Historic District Commission v. Sciame

Appellate Court of Connecticut, Ac 35713, August 12, 2014: Attorney’s fees awarded to historic commission.

Sciame was ordered by the local Historic District Commission (Commission) to remove certain renovations on a property in a historic district. When he failed to comply, the commission sued. After a trial on the issues found for the commission, and trial and appellate rejection of a counterclaim by Sciame, the trial court ordered Sciame to pay the Commission’s attorney’s fees under the following statute (General Statutes § 7-147h (b)) (emphasis added):

“The owner or agent of any building, structure or place where a violation of any provision of this part or of any regulation or ordinance adopted under said sections has been committed or exists . . . shall be fined not less than ten dollars nor more than one hundred dollars for each day that such violation continues. . .  All costs, fees and expenses in connection with actions under this section may, in the discretion of the court, be assessed as damages against the violator, which, together with reasonable attorney’s fees, may be awarded to the historic district commission which brought such action. . . .”

At issue on appeal was, first, whether the trial court’s failure to impose fines on Sciame means that the court could not properly award attorney’s fees to the commission. This question turned on whether the statute’s wording, “The owner . . . shall be fined,” is mandatory (a fine must be imposed) or directory (a fine may be imposed). The court held that the core purpose of the statute is to provide a means of enforcement and the imposition of daily fines is not of the essence of the purpose of the statute. The court therefore concluded that a fine was not required, and therefore the award of attorney’s fees did not depend upon the imposition of a fine.

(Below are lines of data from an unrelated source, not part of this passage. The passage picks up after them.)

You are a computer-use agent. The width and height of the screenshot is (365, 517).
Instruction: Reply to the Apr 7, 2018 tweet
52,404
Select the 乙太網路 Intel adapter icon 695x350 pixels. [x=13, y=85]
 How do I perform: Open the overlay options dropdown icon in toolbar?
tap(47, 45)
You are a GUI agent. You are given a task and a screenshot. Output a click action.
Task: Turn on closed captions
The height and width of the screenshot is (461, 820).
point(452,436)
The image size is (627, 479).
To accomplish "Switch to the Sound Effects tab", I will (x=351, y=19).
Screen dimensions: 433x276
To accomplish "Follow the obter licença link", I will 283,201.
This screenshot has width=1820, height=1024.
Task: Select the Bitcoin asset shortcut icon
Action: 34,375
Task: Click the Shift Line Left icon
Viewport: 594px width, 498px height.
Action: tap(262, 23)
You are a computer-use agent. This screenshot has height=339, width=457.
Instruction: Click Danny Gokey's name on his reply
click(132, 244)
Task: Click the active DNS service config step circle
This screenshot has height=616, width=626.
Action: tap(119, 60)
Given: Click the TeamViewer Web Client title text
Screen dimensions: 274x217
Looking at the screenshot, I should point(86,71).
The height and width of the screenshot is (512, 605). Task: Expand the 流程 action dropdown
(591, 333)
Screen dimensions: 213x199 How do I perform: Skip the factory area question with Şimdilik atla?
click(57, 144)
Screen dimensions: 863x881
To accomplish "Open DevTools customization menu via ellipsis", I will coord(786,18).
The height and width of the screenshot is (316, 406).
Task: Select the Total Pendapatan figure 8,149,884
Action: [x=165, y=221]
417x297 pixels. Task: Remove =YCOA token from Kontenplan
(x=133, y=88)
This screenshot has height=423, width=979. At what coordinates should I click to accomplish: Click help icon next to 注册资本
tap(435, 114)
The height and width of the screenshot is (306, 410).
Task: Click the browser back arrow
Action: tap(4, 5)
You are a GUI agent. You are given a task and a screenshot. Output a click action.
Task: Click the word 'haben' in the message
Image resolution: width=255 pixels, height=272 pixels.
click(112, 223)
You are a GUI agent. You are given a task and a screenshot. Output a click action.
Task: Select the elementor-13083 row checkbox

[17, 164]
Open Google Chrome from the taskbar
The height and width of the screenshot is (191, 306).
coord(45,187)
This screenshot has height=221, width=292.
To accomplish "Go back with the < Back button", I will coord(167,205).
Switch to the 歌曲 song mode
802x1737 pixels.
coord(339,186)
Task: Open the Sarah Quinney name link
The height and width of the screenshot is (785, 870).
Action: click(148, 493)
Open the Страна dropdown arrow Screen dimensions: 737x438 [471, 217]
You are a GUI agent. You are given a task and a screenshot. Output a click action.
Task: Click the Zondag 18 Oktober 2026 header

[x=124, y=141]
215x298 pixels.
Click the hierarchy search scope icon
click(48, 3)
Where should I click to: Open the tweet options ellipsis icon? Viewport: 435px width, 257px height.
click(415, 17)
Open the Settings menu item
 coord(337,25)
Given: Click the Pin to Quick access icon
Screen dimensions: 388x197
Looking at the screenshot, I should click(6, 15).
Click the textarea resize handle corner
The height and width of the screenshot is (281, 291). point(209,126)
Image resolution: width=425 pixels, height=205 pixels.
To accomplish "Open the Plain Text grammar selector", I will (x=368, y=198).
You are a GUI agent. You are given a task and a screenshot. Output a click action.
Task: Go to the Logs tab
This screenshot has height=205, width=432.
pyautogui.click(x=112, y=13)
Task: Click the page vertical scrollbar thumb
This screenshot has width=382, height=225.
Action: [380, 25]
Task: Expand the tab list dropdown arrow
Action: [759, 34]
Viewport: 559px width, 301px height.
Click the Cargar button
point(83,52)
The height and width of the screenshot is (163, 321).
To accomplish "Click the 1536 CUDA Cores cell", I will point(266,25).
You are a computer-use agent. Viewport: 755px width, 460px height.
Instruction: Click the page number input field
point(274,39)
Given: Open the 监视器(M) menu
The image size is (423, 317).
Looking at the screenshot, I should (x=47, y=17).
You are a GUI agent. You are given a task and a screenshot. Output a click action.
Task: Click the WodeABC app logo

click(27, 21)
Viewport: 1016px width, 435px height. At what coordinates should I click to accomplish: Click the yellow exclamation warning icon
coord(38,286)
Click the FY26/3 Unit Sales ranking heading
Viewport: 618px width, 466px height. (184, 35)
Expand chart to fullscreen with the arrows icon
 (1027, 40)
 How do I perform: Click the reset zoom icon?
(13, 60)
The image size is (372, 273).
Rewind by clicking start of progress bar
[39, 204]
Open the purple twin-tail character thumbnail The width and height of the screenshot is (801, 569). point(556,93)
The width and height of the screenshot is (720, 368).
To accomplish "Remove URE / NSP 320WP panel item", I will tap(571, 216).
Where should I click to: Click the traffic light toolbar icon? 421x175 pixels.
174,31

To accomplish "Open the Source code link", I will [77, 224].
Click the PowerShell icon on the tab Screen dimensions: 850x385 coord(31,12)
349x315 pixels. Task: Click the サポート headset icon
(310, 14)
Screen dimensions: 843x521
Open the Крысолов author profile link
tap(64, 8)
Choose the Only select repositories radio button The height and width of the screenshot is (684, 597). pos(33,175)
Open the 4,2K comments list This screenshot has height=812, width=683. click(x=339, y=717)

The next issue was whether attorney’s fees could be awarded only if the defendant was found to have “violated” the commission’s order. The trial court had not labeled Sciame a violator, but had ordered “compliance” with the commission’s order. The court held that the trial court’s order of “compliance,” standing alone, “is sufficient to implicate the court’s authority under § 7-147h (b), including the discretion to award attorney’s fees.”  Thus, attorney’s fees could be awarded to the commission for its successful enforcement action of its order.

The last issue was whether the trial court improperly awarded attorney’s fees related to the commission’s successful defense against Sciame’s counterclaim. Sciame argued that a counterclaim is a distinct legal action, and that there is no statutory authority for the award of attorney’s fees in such an action. The court, however, agreed with the commission that Sciame’s litigation strategy in choosing to bring causes of action as a counterclaim to the enforcement action necessarily means that the attorney’s fees related to the counterclaim were incurred within the enforcement action pursuant to § 7-147h.

Accordingly, the court upheld the award of attorney’s fees to the commission.